What you will do
Reproduce the records from the line containing "Task: Click the reorder" up to and including the line containing "point(156,522)", swapping "delivery date" for "shipping date" and leaving everything else unchanged.

Data for the task

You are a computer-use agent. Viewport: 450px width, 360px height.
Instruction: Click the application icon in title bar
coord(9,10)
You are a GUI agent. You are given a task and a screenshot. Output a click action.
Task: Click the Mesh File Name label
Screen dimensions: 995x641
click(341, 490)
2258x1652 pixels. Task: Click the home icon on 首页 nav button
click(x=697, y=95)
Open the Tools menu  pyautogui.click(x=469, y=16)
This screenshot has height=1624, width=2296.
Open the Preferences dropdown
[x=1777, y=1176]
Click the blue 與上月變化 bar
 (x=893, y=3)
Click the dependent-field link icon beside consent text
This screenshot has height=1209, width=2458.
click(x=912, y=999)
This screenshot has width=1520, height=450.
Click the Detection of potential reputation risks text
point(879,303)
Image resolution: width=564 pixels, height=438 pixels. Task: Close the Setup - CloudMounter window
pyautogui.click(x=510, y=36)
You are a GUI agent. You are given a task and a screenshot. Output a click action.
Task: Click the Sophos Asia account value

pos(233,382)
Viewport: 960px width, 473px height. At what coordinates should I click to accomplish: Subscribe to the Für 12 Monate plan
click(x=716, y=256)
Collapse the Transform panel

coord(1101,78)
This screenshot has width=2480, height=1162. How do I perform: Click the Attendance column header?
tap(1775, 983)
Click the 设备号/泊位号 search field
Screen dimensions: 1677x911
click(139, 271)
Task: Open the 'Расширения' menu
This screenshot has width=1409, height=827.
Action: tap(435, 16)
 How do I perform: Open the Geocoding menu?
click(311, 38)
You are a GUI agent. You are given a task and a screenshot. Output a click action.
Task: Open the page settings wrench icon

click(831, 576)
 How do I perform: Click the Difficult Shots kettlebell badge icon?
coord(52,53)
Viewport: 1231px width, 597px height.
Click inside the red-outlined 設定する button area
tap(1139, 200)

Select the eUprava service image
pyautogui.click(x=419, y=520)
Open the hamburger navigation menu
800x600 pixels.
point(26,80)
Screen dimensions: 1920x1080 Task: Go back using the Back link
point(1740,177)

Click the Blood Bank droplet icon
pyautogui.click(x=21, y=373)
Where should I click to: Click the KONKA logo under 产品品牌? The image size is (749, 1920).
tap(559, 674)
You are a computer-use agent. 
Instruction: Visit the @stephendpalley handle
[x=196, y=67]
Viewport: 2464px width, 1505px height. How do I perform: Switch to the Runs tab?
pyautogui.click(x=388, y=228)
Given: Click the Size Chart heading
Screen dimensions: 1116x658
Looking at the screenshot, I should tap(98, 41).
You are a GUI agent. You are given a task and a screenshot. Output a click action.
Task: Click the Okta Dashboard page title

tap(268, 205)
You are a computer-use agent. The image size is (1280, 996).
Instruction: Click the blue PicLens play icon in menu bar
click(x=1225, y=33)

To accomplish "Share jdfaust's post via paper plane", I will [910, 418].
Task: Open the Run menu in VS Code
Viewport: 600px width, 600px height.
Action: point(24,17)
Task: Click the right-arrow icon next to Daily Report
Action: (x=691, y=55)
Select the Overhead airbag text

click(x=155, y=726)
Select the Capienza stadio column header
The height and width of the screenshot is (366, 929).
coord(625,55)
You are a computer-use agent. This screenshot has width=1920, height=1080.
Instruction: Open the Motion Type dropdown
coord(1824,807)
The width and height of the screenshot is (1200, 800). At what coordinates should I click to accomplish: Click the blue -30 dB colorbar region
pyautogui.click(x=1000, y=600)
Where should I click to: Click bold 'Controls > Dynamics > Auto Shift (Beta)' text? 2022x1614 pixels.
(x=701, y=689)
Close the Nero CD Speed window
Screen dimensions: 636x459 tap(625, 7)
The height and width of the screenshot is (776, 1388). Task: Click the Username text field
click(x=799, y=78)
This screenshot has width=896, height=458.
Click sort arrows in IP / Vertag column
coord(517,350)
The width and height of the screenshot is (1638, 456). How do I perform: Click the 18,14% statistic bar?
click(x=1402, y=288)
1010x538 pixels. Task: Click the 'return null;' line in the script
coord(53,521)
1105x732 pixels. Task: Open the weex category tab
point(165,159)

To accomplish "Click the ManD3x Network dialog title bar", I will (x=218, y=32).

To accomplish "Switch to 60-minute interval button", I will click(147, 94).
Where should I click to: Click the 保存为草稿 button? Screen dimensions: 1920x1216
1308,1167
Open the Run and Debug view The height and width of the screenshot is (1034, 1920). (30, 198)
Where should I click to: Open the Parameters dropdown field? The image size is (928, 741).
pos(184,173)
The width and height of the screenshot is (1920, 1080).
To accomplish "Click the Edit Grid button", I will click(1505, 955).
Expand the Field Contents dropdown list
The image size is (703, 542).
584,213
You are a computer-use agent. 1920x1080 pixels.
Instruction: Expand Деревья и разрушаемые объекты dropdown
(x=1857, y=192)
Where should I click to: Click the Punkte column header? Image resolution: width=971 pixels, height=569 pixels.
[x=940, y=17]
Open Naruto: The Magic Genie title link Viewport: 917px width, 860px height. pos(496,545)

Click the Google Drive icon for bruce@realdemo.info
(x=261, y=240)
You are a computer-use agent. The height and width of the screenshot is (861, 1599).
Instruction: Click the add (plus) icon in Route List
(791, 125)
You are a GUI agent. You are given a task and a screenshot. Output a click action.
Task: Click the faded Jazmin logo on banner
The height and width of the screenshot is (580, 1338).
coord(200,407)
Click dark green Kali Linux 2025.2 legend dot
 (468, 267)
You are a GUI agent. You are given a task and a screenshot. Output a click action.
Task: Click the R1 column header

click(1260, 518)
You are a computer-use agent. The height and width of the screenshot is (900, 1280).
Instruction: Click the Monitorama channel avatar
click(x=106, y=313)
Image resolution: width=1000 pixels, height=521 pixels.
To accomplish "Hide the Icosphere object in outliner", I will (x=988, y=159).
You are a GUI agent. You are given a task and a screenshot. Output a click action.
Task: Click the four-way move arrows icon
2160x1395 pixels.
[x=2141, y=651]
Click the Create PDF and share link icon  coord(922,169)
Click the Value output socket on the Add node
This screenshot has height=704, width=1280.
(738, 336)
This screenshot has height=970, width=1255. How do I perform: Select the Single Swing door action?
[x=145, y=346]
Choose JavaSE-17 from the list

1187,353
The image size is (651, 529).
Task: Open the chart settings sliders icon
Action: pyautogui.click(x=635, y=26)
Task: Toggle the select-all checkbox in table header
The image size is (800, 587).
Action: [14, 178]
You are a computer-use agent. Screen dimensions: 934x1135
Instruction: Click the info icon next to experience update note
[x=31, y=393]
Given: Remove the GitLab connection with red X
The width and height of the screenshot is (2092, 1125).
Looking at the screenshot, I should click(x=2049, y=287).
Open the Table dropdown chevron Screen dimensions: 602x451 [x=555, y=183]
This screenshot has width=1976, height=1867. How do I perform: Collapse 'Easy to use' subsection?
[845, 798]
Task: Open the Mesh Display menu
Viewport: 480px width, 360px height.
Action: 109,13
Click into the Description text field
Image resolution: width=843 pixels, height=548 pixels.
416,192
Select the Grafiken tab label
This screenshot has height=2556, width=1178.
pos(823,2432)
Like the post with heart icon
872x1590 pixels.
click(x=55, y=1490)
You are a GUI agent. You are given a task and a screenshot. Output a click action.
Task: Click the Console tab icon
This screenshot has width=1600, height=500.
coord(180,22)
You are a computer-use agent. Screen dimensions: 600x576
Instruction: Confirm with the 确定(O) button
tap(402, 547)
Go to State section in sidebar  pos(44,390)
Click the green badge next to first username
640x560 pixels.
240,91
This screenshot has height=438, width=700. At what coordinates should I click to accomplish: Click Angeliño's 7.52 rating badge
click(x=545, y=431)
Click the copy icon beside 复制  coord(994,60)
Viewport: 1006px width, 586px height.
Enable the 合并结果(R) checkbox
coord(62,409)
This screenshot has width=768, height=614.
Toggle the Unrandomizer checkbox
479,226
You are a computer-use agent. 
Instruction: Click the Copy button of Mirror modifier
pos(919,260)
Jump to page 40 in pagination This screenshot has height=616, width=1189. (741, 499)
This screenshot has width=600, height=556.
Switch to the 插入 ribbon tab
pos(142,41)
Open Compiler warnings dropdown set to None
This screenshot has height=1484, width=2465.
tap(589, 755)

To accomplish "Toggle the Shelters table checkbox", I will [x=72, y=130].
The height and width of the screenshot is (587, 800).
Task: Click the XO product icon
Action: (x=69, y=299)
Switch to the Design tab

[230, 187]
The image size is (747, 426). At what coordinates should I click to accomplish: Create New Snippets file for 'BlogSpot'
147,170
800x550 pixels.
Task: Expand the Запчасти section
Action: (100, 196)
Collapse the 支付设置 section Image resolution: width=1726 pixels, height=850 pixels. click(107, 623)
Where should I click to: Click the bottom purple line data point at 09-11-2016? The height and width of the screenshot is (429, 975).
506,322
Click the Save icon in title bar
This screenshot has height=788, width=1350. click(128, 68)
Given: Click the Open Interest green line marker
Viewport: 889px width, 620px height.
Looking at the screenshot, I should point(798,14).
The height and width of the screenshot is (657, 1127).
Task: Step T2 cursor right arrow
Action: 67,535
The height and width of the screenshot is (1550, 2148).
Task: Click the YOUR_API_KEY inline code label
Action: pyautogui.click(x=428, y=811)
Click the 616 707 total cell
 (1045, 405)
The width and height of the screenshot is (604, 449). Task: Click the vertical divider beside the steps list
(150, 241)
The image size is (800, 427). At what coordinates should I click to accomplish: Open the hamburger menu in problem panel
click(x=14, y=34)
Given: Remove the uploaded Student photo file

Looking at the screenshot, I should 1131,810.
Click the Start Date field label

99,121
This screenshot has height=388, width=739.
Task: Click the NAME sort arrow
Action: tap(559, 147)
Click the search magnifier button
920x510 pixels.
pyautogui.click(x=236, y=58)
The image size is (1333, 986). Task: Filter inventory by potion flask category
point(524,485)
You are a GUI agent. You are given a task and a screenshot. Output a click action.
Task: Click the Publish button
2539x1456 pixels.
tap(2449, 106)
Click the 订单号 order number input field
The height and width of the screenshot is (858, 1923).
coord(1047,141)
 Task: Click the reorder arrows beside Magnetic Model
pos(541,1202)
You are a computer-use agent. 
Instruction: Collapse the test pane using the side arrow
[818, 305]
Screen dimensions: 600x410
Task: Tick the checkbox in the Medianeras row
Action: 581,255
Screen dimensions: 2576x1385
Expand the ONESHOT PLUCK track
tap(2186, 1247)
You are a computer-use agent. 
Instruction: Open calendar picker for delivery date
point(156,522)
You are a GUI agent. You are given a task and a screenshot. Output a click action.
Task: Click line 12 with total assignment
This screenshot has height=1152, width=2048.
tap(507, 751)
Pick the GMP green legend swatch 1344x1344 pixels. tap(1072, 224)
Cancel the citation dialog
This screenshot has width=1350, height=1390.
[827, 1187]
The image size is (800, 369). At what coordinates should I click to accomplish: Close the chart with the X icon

Exercise answer
 Task: Click the reorder arrows beside Magnetic Model
pos(541,1202)
You are a computer-use agent. 
Instruction: Collapse the test pane using the side arrow
[818, 305]
Screen dimensions: 600x410
Task: Tick the checkbox in the Medianeras row
Action: 581,255
Screen dimensions: 2576x1385
Expand the ONESHOT PLUCK track
tap(2186, 1247)
You are a computer-use agent. 
Instruction: Open calendar picker for shipping date
point(156,522)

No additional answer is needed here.